14 avril 2009
Réussir l'intégration tout en respectant les valeurs de l'Islam: tel est le message lancé lors de la rencontre annuelle des Musulmans de France, qui s'est tenue au Bourget.
Soyez fiers d'être musulmans tout en réussissant votre intégration dans la société moderne: tel est le principal message transmis aux milliers de participants qui ont assisté durant quatre jours à la Rencontre annuelle des musulmans de France, au Bourget. Tariq Ramadan, l'islamologue suisse d'origine égyptienne, petit-fils du fondateur des Frères musulmans, a donné le ton en exhortant les musulmans de France à «ne pas s'isoler». «Ne vous isolez pas. Ce n'est que comme cela que vous ne ferez pas peur», a-t-il lancé devant une salle comble et enthousiaste. «Vous êtes là pour être fidèles à vous-mêmes», a-t-il ajouté, s'appliquant à donner des éléments de compréhension pour conjuguer l'Islam et la vie quotidienne dans une société occidentale. «Nous devons faire en sorte que nos croyances ne colonisent pas les croyances des autres.

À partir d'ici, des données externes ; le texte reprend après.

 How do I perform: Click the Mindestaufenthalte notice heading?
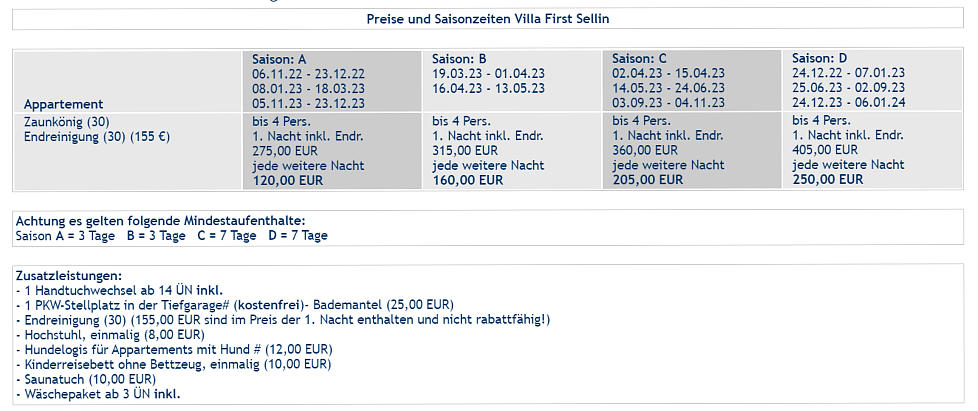click(x=160, y=221)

Nous n'imposons à personne de croire ce que nous croyons», a-t-il expliqué. Il a concédé que, dans une société moderne, l'Etat de droit «est nécessaire pour vivre ensemble». Son frère Hani Ramadan, également islamologue, a eu un discours plus radical, estimant notamment que l'Islam souffre «de se voir appliquer des critères réducteurs propres à la culture occidentale». Le jihad fait peur car il est ressenti comme synonyme de «guerre», alors que le mot signifie «effort, lutte en faveur de la paix», a-t-il souligné.
Loi sur la laïcité saluée
Plusieurs historiens ont également planché sur «l'apport de la civilisation musulmane à l'humanité» en médecine, philosophie. Tout au long de ces quatre jours, il a été question de respect des valeurs de l'Islam et d'intégration à la société. L'UOIF (Union des organisations islamiques de France), deuxième mouvement représentatif des musulmans en France, qui organisait cette rencontre, a salué la loi sur la laïcité mais contesté fortement les restrictions du port du voile (loi de juin2004 sur les signes religieux ostentatoires) qu'elle assimile à une discrimination. Le président de l'UOIF, Lhaj Thami Breeze, a aussi indiqué que l'ambition de son mouvement était d'«aider les musulmans à renouer avec leur religion et à réussir leur intégration».